WHAT TO DO = Copy out in full every line of the material below that contains the word "image". Match the case exactly.

RECORDS TO USE =
:::
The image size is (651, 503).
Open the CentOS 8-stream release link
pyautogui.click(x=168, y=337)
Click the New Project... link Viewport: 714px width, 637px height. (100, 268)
:::
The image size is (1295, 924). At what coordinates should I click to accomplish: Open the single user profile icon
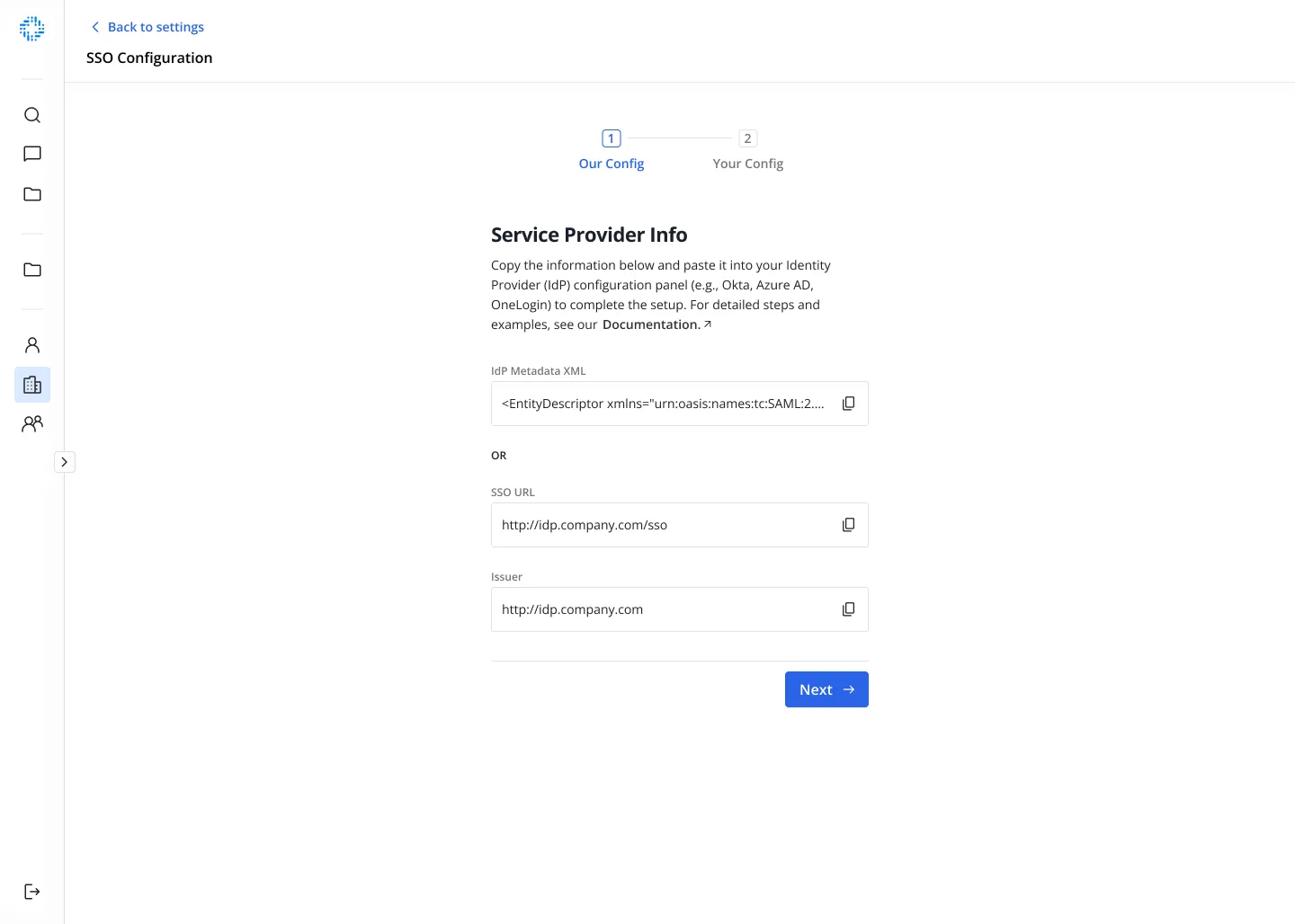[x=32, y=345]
:::
COMPLETE ANSWER =
The image size is (651, 503).
The image size is (1295, 924). At what coordinates should I click to accomplish: Open the single user profile icon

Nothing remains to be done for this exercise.